3. Bagaimana pola pengelolaan dan pengembangan tanaman Gaharu (A. malaccensis) di Kabupaten Langkat, Propinsi Sumatera Utara. 4. Berapa besar dampak pengelolaan dan pengembangan tanaman Gaharu (A. malaccensis) di Kabupaten Langkat, Propinsi Sumatera Utara terhadap perekonomian masyarakat. Tujuan dan Manfaat Tujuan Adapun tujuan dari penelitian ini adalah : 1. Mengetahui Sejarah budidaya tanaman Gaharu (A. malaccensis) di Kabupaten Langkat, Propinsi Sumatera Utara. 2. Mengetahui besarnya potensi dan produktivitas tanaman hutan Gaharu (A. malaccensis) di Kabupaten Langkat, Propinsi Sumatera Utara. 3. Mengetahui pola pengelolaan dan pengembangan tanaman Gaharu (A. malaccensis) di Kabupaten Langkat, Propinsi Sumatera Utara. 4. Mengetahui dampak pengelolaan dan pengembangan tanaman Gaharu (A. malaccensis) di Kabupaten Langkat, Propinsi Sumatera Utara terhadap perekonomian masyarakat.

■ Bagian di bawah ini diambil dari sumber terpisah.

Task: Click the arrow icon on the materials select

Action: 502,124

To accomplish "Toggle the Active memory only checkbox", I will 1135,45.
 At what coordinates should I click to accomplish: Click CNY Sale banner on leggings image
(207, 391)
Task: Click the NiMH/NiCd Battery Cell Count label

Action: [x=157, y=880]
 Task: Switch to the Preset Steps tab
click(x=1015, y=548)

Manfaat Manfaat dari penelitian ini adalah tersedianya informasi dan sebagai bahan masukan kepada Pemerintah Daerah dan stakeholders dalam pengembangan tanaman hutan dan lahan di Sumatera Utara khususnya di Kabupaten Langkat, yang berguna dalam mendukung kegiatan perencanaan dan pengembangan strategis pengelolaan tanaman hutan Spesifik Lokal Gaharu (A. malaccensis).